Medically Necessary: A covered service or item can be defined as medically necessary if it will do, or is reasonably expected to do, one or more of the following: (a) arrive at a correct medical diagnosis; (b) prevent the onset of an illness, condition or injury or disability in the individual or in covered relatives, as appropriate; (c) reduce, correct, or ameliorate the physical, mental, developmental, or behavioral effects of an illness, condition, injury or disability; (d) assist the individual to achieve or maintain sufficient functional capacity to perform age appropriate or developmentally appropriate daily activities.
Medically Necessary Case Management: A HealthCheck service for children under age 21 who require assistance with identification, implementation, and coordination of a variety of medically necessary services but do not qualify for DC's Supplemental Security Income (SSI) childrens program / HSCSN, Inc.
Newborn Eligibility: An infant is eligible for HealthCheck if the mother qualifies for and is receiving medical assistance under a plan in which the mother is enrolled. The infant is a member as long as the mother is a plan member or the infant is officially enrolled in the plan by the DHCF. (For a detailed explanation, refer to DC Medicaid Managed Care Transmittal No. 95-09).
Partial Screens: Incomplete screens that occur when the provider is able to perform only part of the required screening during the health visit.
Periodicity (Periodicity Schedule): The frequency, timing, and content of preventive health visits scheduled at key developmental ages. Although states have flexibility in developing periodicity schedules, they are generally based on recognized medical standards, such as those of the American Academy of Pediatrics.

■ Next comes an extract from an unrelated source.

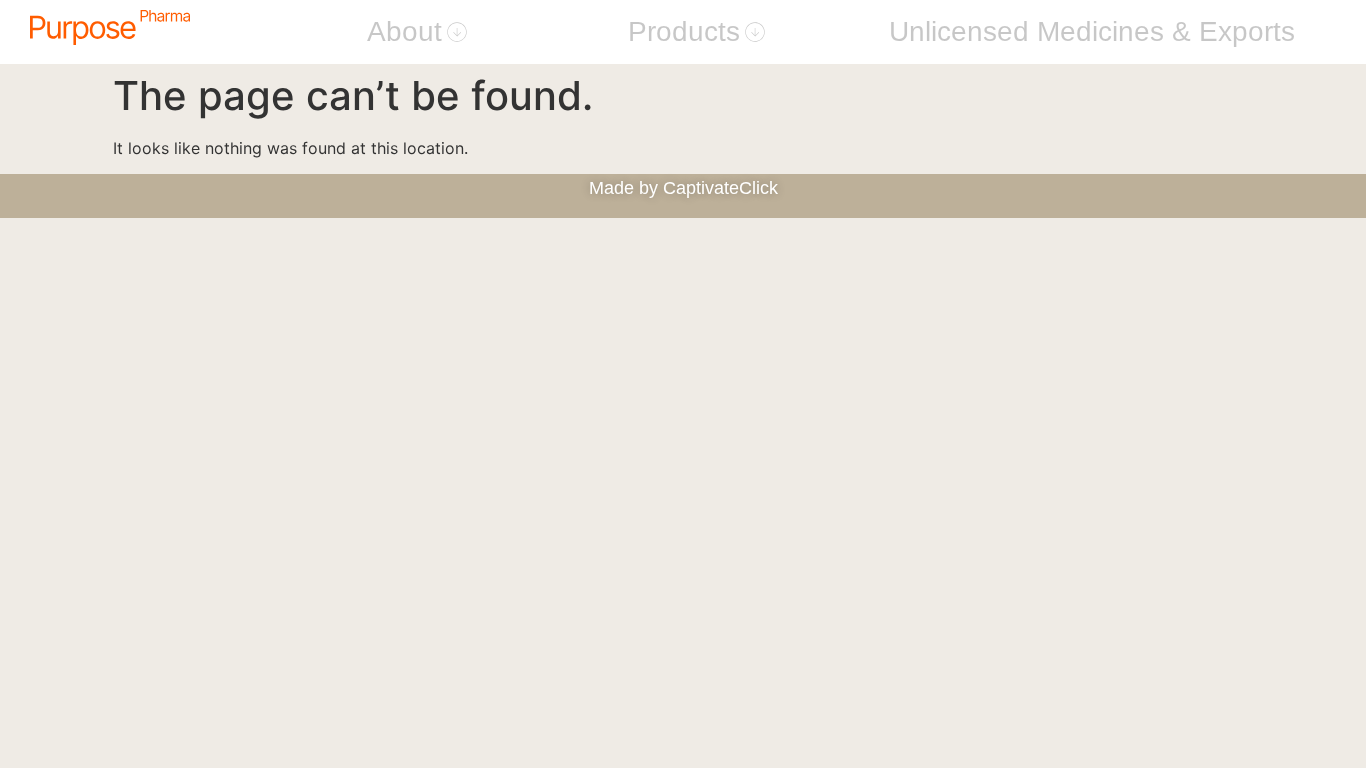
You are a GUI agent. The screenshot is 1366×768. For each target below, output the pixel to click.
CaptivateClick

Preventive Care: Comprehensive care emphasizing health promotion, illness or injury prevention, and early detection and intervention. Preventive care includes health history; physical exam; developmental and nutritional assessments; dental, vision, and hearing screenings; immunizations; laboratory tests and other screenings; and health guidance. Content of care is based primarily on the AAP's Recommendations for Preventive Pediatric Care.
Primary Care Providers (PCPs): Health professionals who provide basic health care services through HealthCheck include pediatricians, family practitioners, general practitioners, internists, nurse practitioners, and gynecologists.
Risk Assessment: A diagnostic process that enables health professionals to examine the prevalence of risk and protective factors for each child or adolescent in order to determine individual susceptibility to specific diseases or conditions.
TANF: Children are eligible for Temporary Assistance for Needy Families (TANF), formerly known as Aid to Families with Dependent Children, and also qualify for HealthCheck based on criteria for assistance to low-income families.
Unclothed Physical Exam: A comprehensive examination of the body and its systems. Infants and young children must be totally unclothed. Older children and teens must be undressed and suitably draped in a light gown.